● **Aim of the task**
List each line in the items below that contains the word "Instruction".

>> BEGIN Input

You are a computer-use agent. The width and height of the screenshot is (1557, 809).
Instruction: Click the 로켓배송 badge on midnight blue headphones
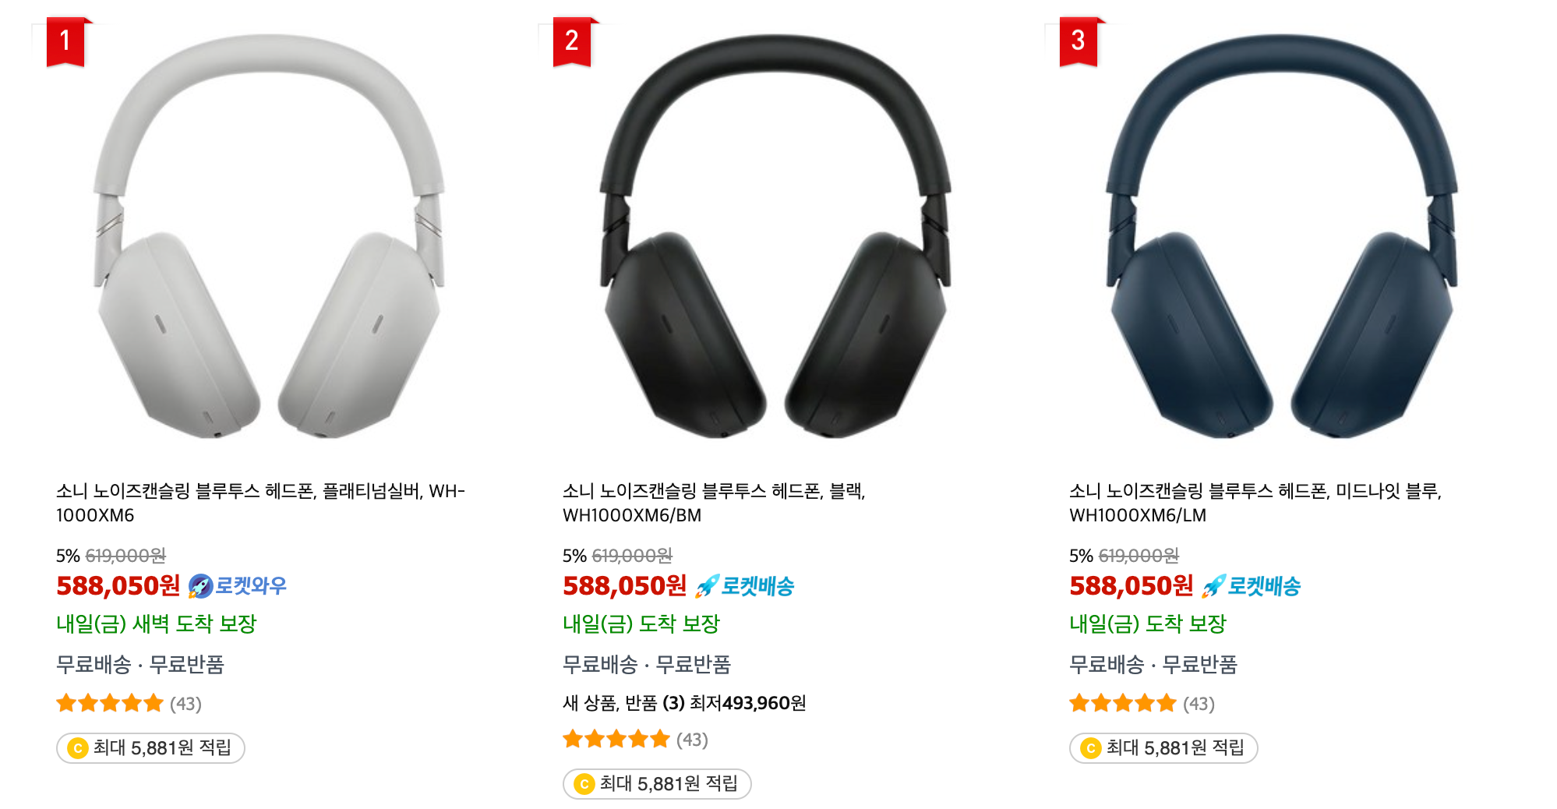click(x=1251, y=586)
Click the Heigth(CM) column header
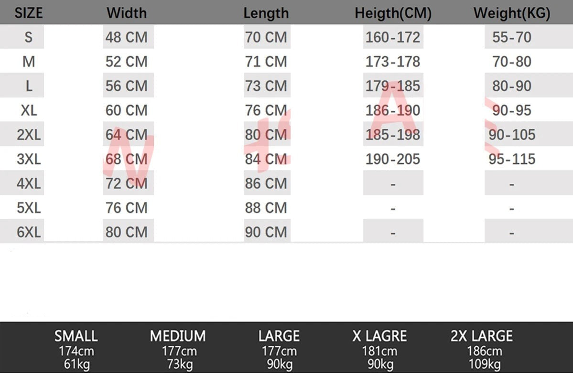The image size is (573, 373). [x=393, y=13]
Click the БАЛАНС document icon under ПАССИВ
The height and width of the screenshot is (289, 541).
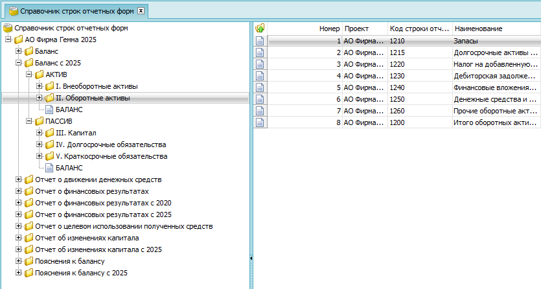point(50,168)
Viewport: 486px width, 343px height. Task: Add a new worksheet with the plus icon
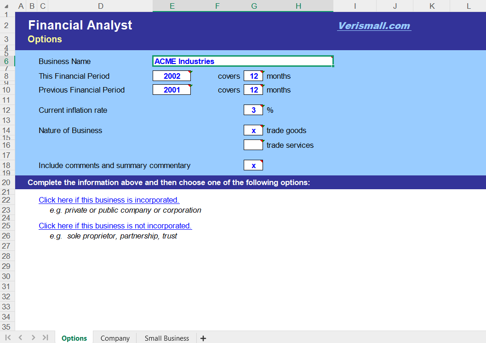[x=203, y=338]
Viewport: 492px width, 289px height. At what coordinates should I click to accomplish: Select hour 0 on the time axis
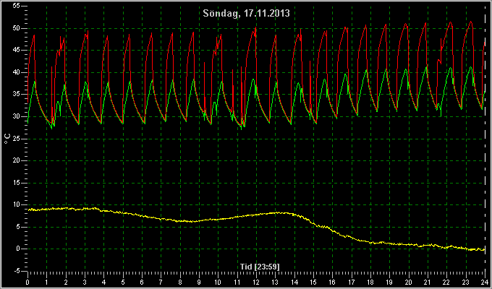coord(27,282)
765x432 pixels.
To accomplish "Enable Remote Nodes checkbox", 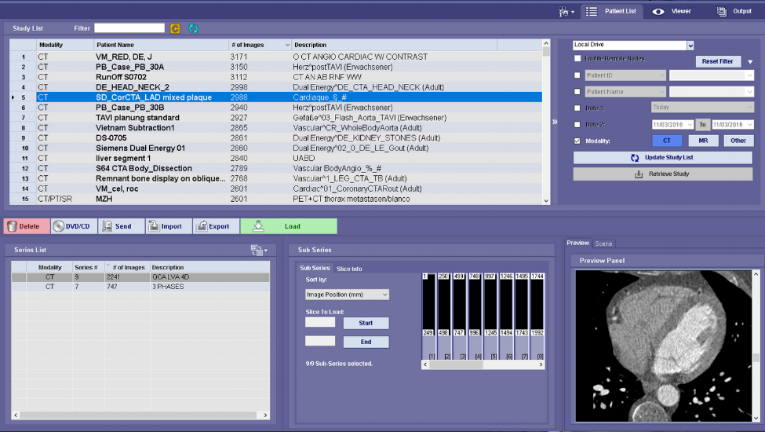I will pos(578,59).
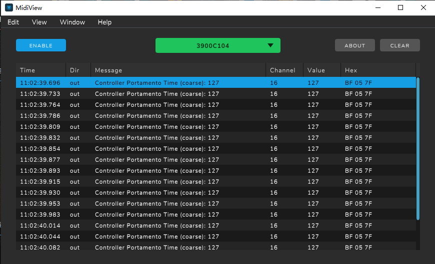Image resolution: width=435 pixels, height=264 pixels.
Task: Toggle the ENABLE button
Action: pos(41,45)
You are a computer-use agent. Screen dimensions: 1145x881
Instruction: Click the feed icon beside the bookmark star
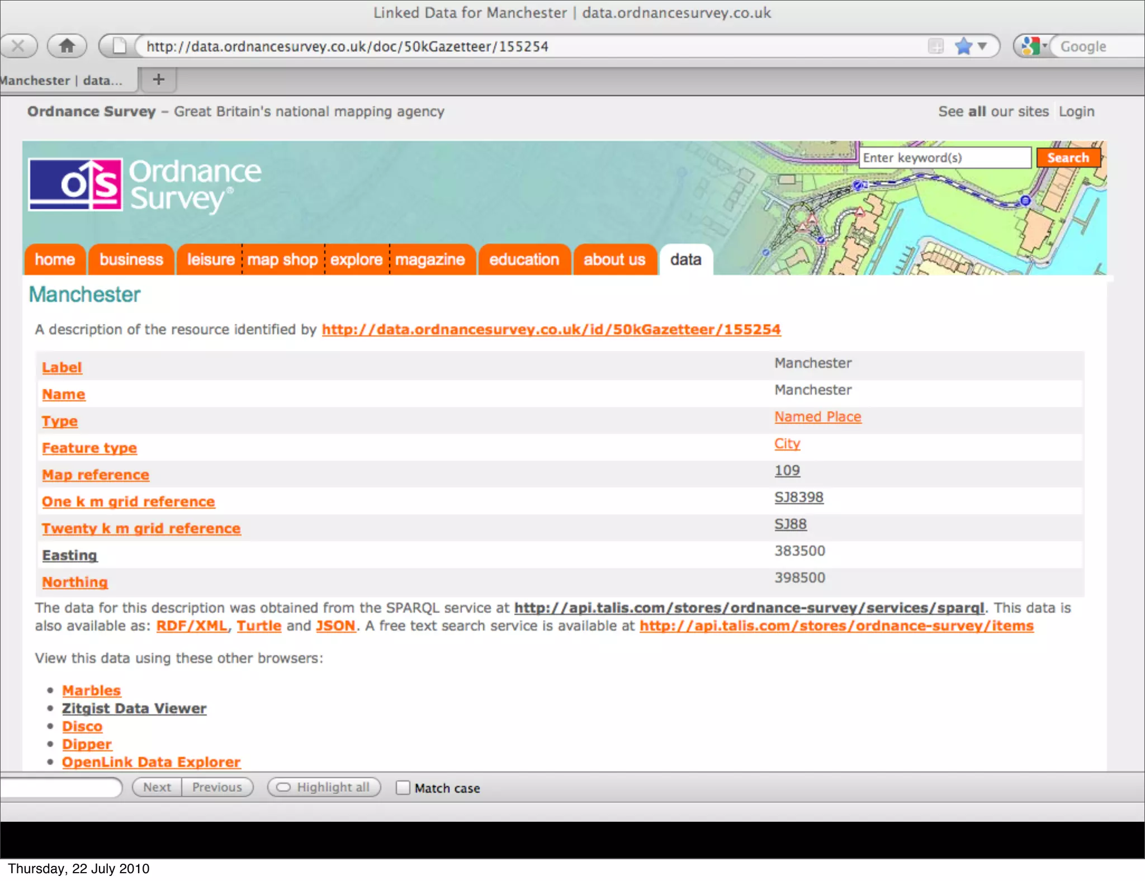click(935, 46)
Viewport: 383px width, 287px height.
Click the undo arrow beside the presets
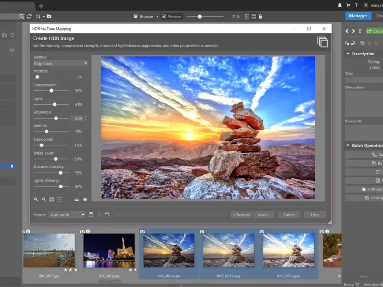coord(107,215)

>> END Input

● **The reply**
Instruction: Click the 로켓배송 badge on midnight blue headphones
Instruction: Click the feed icon beside the bookmark star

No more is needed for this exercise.